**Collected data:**
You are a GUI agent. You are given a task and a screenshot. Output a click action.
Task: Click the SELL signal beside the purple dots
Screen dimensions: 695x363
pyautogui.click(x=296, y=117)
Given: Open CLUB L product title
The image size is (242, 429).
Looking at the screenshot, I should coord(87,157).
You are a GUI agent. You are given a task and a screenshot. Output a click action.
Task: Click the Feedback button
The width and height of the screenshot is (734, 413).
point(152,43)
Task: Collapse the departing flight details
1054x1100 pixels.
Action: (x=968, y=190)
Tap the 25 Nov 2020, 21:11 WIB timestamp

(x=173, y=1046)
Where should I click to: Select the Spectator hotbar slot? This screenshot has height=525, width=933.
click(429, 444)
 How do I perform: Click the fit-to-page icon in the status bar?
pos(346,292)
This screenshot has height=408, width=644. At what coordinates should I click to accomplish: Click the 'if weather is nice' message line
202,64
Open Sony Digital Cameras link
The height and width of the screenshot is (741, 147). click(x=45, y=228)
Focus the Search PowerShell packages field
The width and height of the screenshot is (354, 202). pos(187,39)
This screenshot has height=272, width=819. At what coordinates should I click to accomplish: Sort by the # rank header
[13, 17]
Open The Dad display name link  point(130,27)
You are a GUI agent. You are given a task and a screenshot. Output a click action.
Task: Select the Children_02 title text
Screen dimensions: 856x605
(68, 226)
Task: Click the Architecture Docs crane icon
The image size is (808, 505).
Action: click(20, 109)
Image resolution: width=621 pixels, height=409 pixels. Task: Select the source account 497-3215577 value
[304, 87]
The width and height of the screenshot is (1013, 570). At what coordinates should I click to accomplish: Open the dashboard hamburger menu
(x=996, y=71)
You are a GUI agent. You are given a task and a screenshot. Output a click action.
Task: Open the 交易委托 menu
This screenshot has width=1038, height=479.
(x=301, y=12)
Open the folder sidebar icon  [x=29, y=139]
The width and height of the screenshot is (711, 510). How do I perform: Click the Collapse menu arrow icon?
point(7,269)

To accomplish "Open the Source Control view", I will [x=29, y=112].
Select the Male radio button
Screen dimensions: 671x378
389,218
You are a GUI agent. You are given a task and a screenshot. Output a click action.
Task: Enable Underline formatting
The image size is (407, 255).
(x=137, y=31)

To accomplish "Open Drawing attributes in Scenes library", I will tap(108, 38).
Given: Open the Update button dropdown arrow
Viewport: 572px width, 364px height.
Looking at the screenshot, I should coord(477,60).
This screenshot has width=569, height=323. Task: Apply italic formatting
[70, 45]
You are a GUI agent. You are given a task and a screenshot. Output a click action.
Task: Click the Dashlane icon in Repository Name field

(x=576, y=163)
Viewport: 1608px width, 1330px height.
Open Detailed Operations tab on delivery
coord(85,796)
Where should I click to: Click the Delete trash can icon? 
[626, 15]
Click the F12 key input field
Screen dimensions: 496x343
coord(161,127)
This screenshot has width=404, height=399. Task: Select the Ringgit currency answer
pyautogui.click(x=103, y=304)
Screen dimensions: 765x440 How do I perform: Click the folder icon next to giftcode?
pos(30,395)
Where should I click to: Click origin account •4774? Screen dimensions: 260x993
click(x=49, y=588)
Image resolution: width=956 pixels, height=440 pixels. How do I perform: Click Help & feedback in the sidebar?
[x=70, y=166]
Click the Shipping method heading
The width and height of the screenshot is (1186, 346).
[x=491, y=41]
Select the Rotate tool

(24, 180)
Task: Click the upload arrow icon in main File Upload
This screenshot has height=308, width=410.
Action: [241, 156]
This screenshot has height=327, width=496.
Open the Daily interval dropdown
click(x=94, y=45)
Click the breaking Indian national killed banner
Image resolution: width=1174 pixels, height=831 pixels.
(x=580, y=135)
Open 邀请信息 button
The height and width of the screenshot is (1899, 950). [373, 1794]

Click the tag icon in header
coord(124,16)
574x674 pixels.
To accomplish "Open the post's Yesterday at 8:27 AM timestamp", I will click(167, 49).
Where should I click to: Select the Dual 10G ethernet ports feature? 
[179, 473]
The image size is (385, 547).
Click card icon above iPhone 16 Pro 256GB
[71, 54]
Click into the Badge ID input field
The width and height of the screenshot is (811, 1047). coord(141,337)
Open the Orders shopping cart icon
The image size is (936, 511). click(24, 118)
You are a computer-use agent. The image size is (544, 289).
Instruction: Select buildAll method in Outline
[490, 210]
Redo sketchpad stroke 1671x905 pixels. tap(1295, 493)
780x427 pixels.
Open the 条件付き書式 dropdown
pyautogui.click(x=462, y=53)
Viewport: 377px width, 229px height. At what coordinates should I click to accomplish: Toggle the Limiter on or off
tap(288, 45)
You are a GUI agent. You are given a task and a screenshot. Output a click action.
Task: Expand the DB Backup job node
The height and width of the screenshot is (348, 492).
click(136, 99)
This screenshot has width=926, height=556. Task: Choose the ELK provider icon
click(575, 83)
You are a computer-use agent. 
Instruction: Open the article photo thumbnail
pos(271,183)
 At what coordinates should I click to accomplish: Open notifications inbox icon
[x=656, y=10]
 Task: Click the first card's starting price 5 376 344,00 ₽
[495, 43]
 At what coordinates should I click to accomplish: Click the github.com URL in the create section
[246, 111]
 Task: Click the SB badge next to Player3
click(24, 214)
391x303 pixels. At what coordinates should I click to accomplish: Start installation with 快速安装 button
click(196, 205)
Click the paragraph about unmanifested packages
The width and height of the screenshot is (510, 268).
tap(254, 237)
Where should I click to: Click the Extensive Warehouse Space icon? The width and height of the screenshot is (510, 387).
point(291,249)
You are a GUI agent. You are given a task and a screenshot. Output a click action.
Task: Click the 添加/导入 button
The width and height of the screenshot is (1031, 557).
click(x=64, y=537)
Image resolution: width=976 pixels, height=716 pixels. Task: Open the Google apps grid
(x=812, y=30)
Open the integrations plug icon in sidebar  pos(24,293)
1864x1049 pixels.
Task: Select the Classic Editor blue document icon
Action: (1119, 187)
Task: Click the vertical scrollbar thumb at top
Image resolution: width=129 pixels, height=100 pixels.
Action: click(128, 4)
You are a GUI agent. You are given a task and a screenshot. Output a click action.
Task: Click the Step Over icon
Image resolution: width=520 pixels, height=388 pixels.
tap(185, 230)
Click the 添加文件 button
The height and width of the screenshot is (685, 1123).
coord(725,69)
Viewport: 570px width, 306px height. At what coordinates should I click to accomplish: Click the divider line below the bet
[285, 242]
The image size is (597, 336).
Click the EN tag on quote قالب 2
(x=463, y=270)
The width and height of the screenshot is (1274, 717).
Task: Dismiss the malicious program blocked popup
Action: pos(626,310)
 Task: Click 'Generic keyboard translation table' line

**Exercise objective:** Return, with no change at all, every line in the entries above from the line containing "The image size is (808, 505)." through the line containing "Task: Enable Underline formatting".

**Reply to the exercise:**
The image size is (808, 505).
Action: click(20, 109)
Image resolution: width=621 pixels, height=409 pixels. Task: Select the source account 497-3215577 value
[304, 87]
The width and height of the screenshot is (1013, 570). At what coordinates should I click to accomplish: Open the dashboard hamburger menu
(x=996, y=71)
You are a GUI agent. You are given a task and a screenshot. Output a click action.
Task: Open the 交易委托 menu
This screenshot has width=1038, height=479.
(x=301, y=12)
Open the folder sidebar icon  [x=29, y=139]
The width and height of the screenshot is (711, 510). How do I perform: Click the Collapse menu arrow icon?
point(7,269)

To accomplish "Open the Source Control view", I will [x=29, y=112].
Select the Male radio button
Screen dimensions: 671x378
389,218
You are a GUI agent. You are given a task and a screenshot. Output a click action.
Task: Enable Underline formatting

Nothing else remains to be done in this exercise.